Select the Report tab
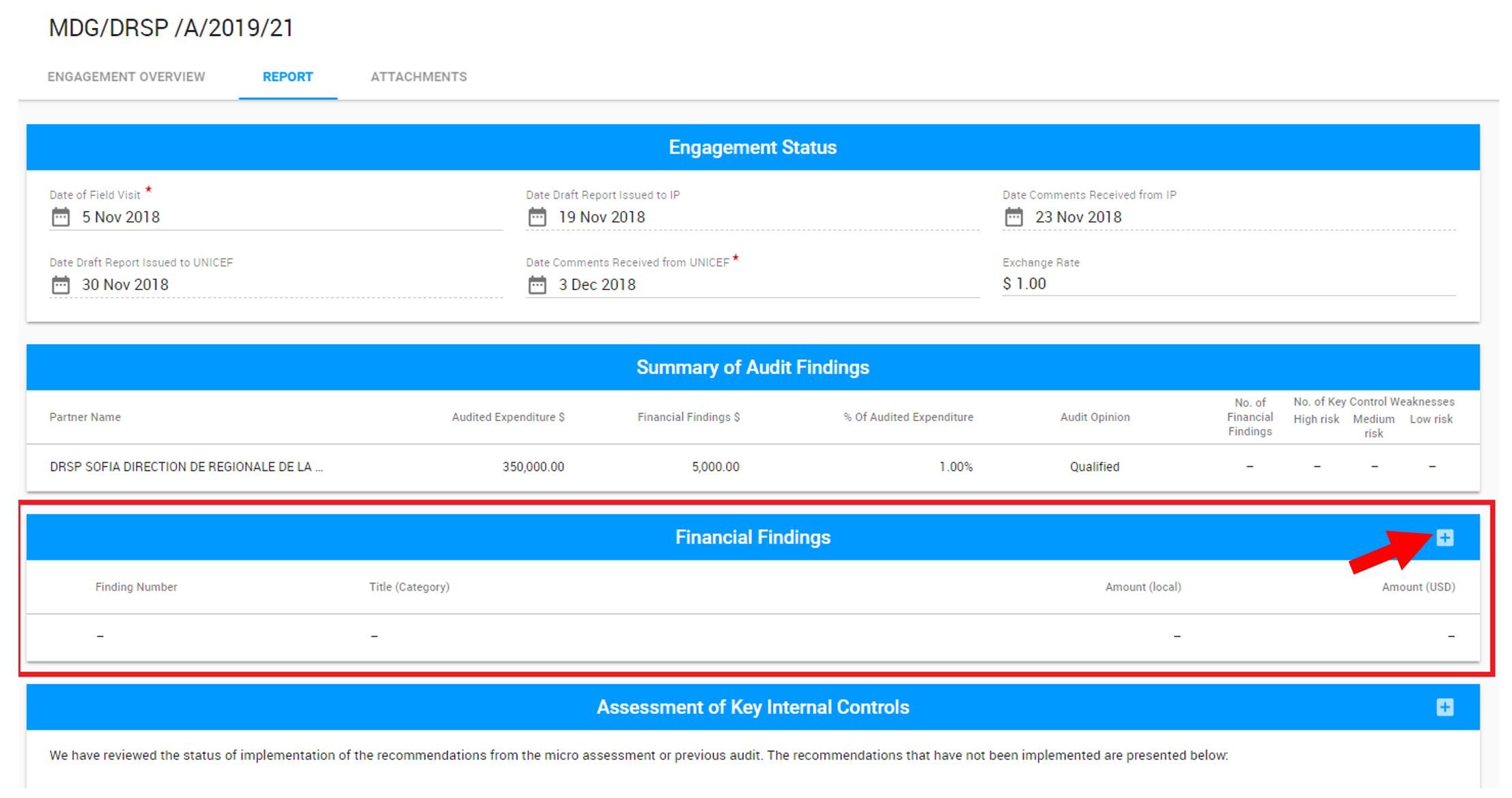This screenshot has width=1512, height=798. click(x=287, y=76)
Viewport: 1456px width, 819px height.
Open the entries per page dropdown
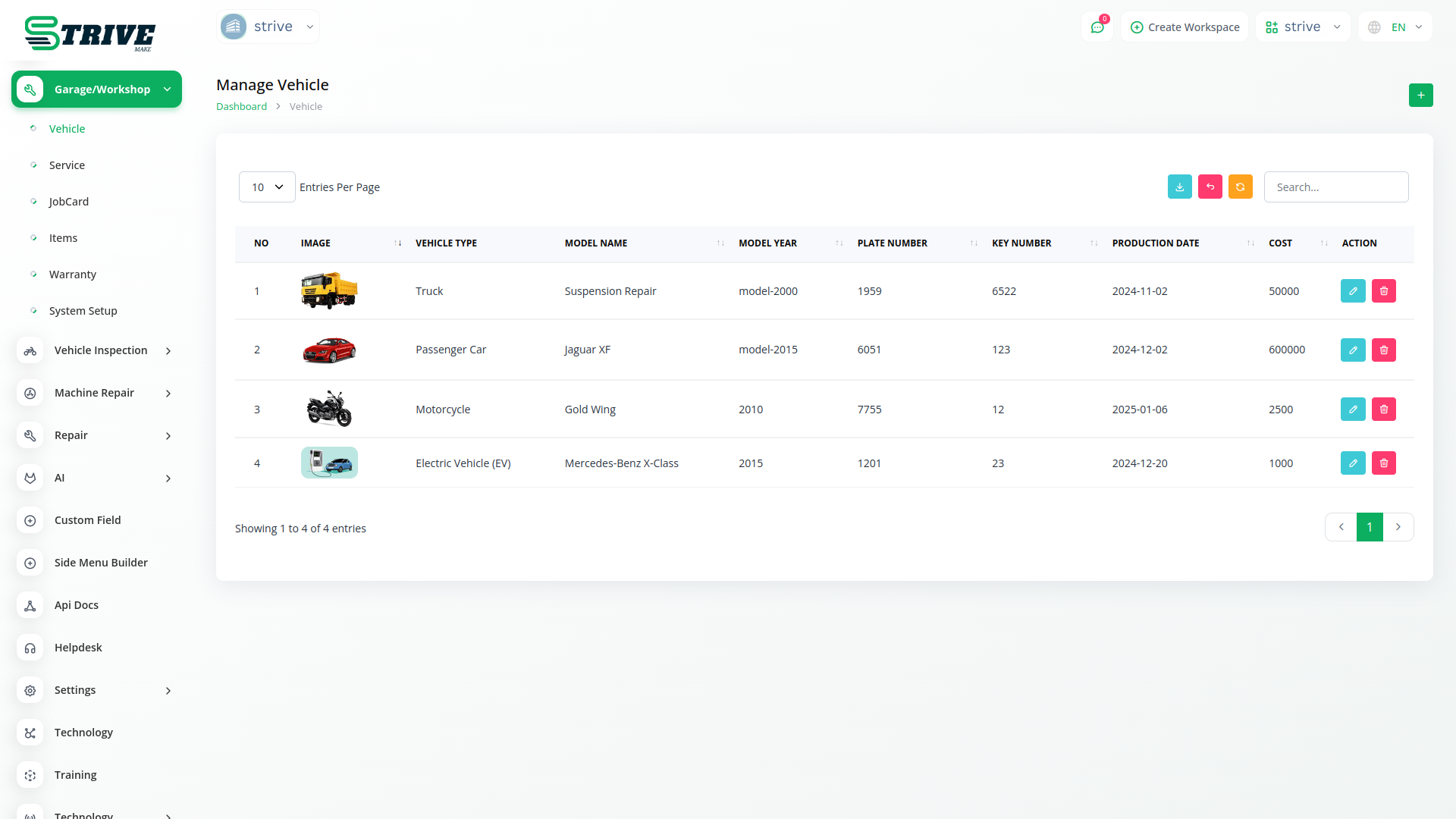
...
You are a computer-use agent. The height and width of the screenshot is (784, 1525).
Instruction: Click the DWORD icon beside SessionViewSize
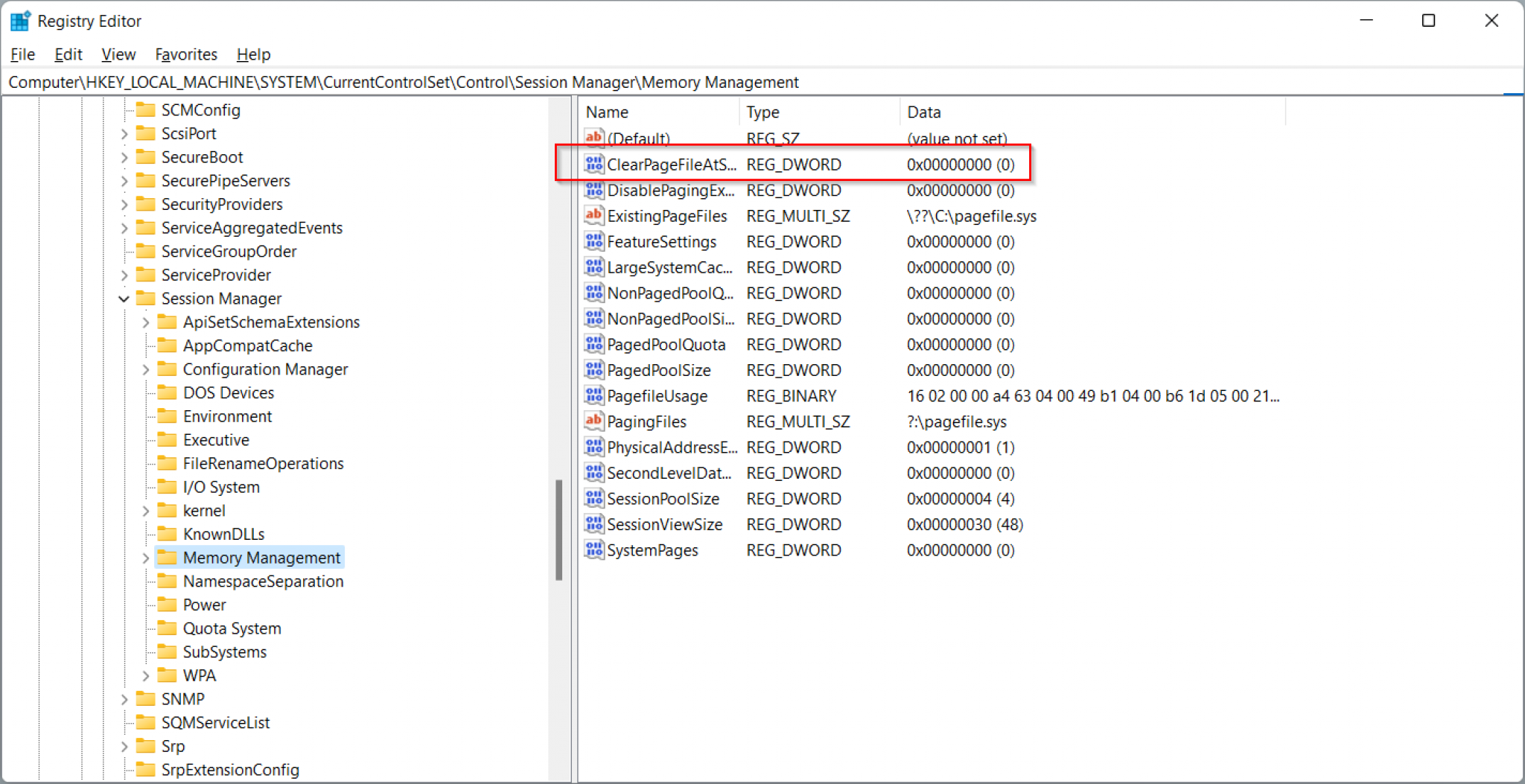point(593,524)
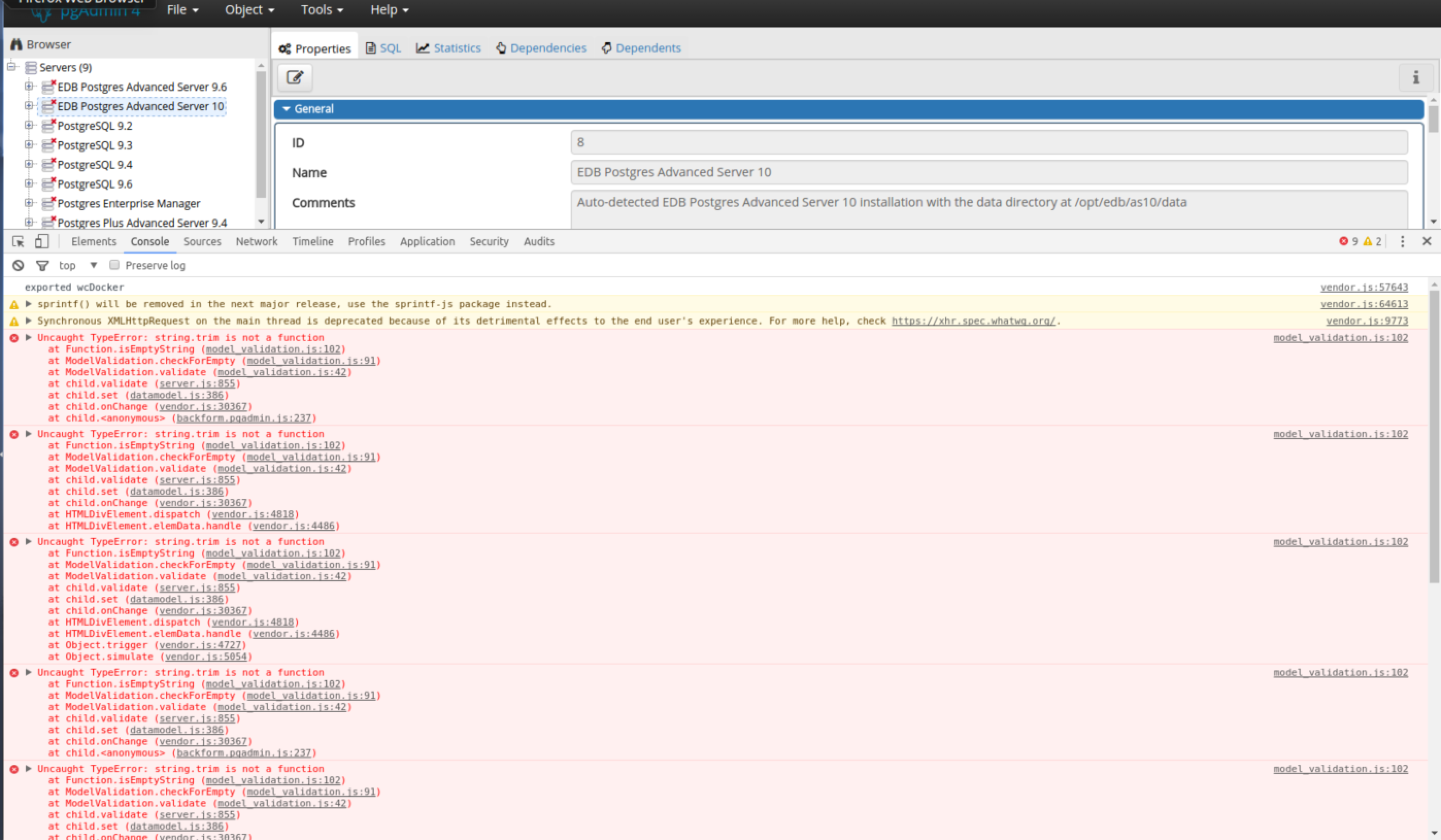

- [Aim of the exercise]:
Please print the lines above word for word, starting at the one with "Select the Report tab" and ending at the one with "Open the entries per page dropdown", both included, and without any picture.

- [Finished task]:
Select the Report tab
This screenshot has width=1512, height=798. click(x=287, y=76)
Viewport: 1456px width, 819px height.
Open the entries per page dropdown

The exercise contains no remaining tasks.